Standing alone this court would not have jurisdiction over the mother’s claim since she and defendant are both citizens and residents of Pennsylvania. She argues, however, that since the guardian’s claim for the minor’s injuries are properly before this court, the court has the power to entertain the mother’s claim under the doctrine of pendent jurisdiction; that the court should exercise this discretion in favor of the claim since by so doing it would be to the convenience of the parties and witnesses and avoid duplication of effort in the state and federal courts.

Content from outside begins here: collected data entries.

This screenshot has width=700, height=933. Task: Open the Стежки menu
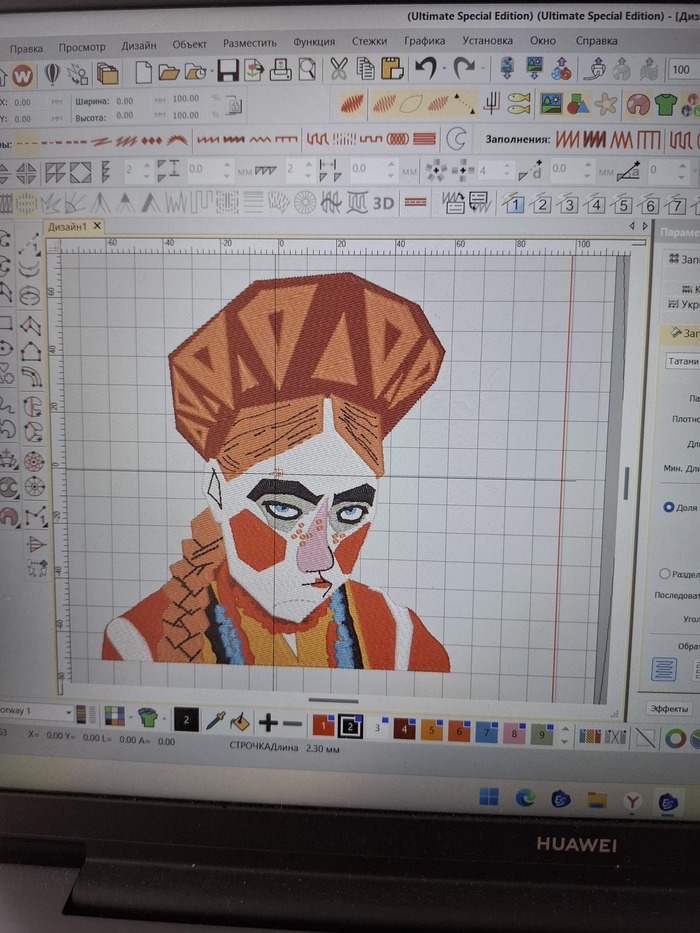370,42
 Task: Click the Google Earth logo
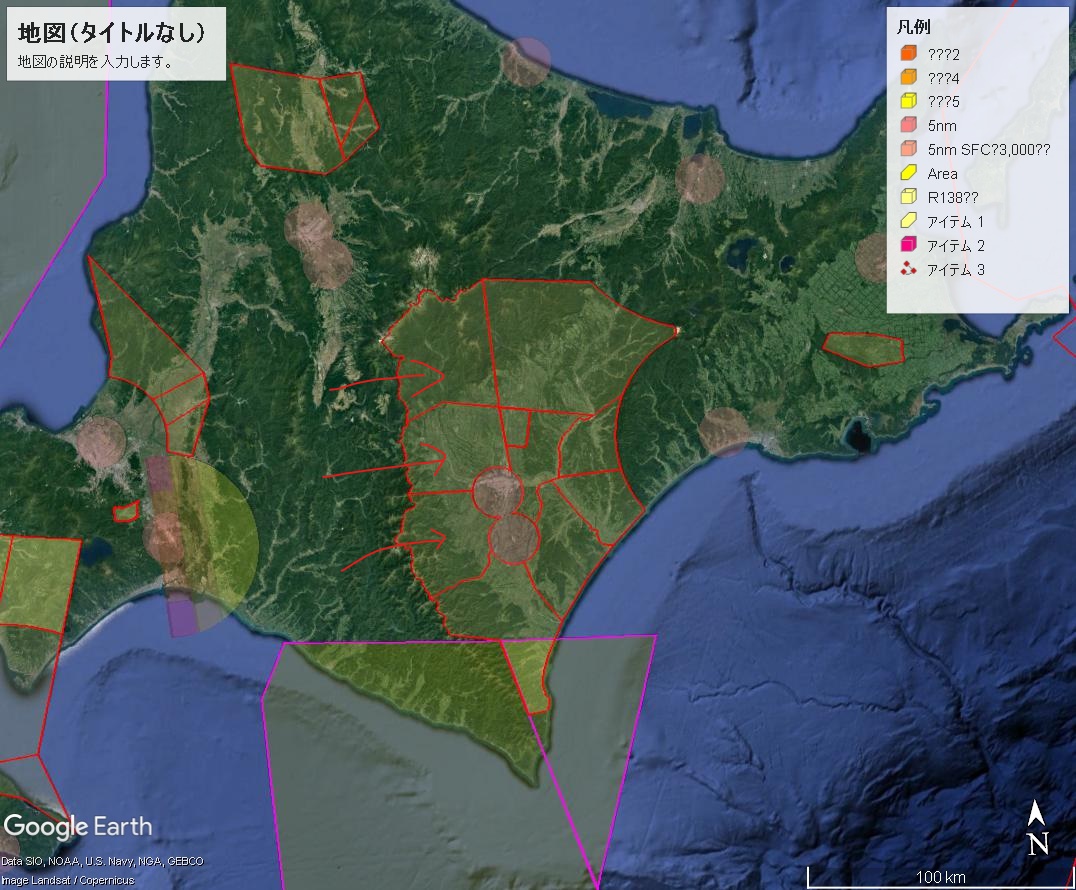tap(78, 827)
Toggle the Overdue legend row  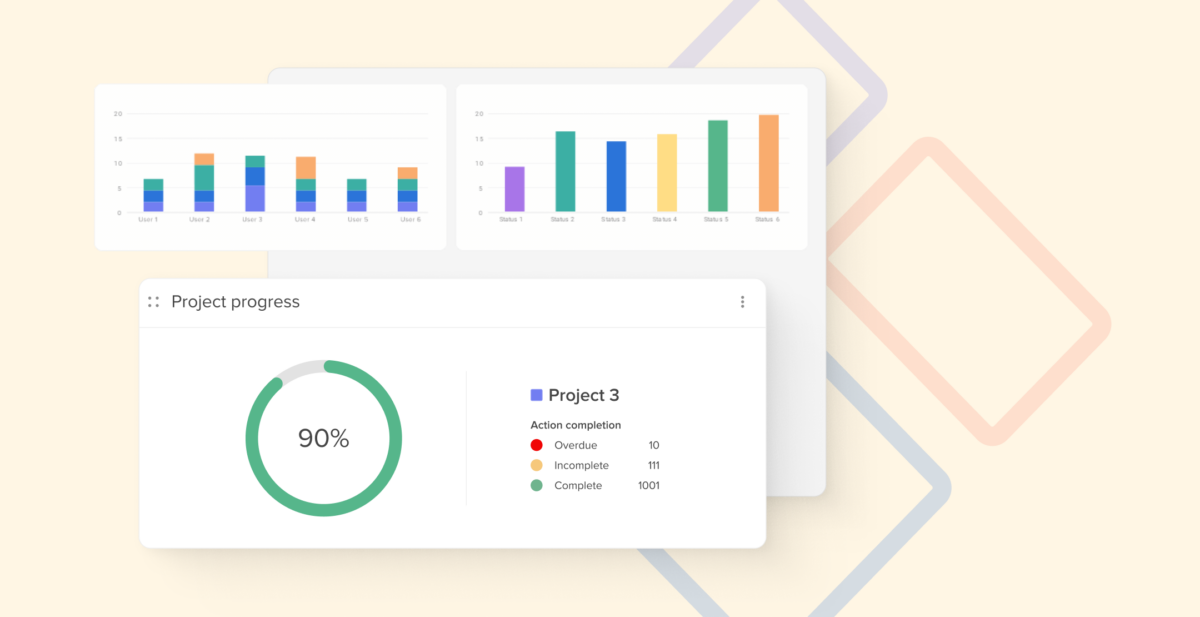pos(577,445)
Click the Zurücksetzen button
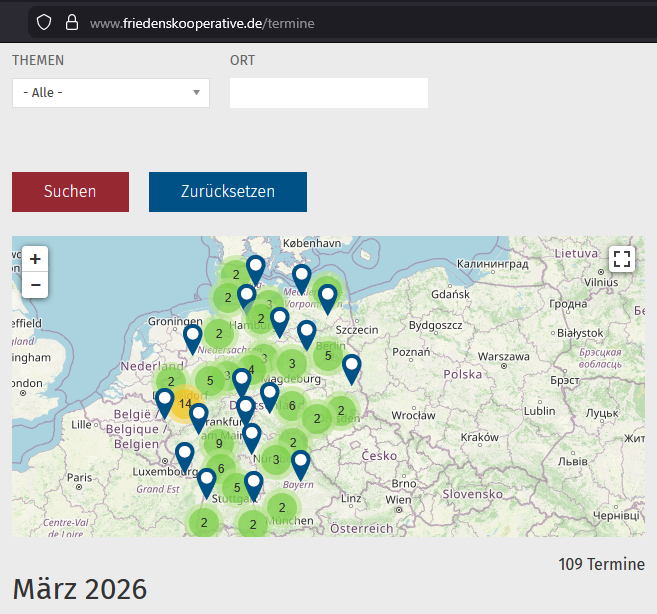657x614 pixels. click(227, 192)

[195]*195The matter of pendent jurisdiction applicable to the situation here involved has resulted in conflicting views in the Eastern District of Pennsylvania.1 By reason of this conflict a panel of three judges was appointed. by the court to hear argument on the motions in a group of three similar cases before that court2 and to render a ruling looking toward uniformity of action within the district pending a definitive ruling by the Court of Appeals. In an exhaustive, clear and convincing unanimous opinion written by Judge Luongo under date of January 23, 1968, Olivieri v. Adams, 280 F.Supp. 428, the court distinguished two cases by the Court of Appeals in this circuit, Borror v. Sharon Steel Company, 327 F.2d 165 (1964), and Wilson v. American Chain & Cable Company, 364 F.2d 558 (1966), and held that they were not binding on the precise issue before the three judge panel (and incidentally, before this court in the instant case). The court also indicated its disagreement with Newman, supra, and held alternatively, if it be ruled on appeal that the court did have the power to entertain the' parents’ claims under the doctrine of pendent jurisdiction, then, in the exercise of its discretion it declined to do so. In this connection it should be noted that in United Mine Workers of America v. Gibbs, 383 U.S. 715, 726, 86 S.Ct. 1130, 1139, 16 L.Ed.2d 218 (1966), the Supreme Court said:

That power need not be exercised in every case in which it is found to exist. It has consistently been reeognized that pendent jurisdiction is a doctrine of discretion, not of plaintiff’s right. Its justification lies in considerations of judicial economy, convenience and fairness to litigants; * * *. (Emphasis supplied).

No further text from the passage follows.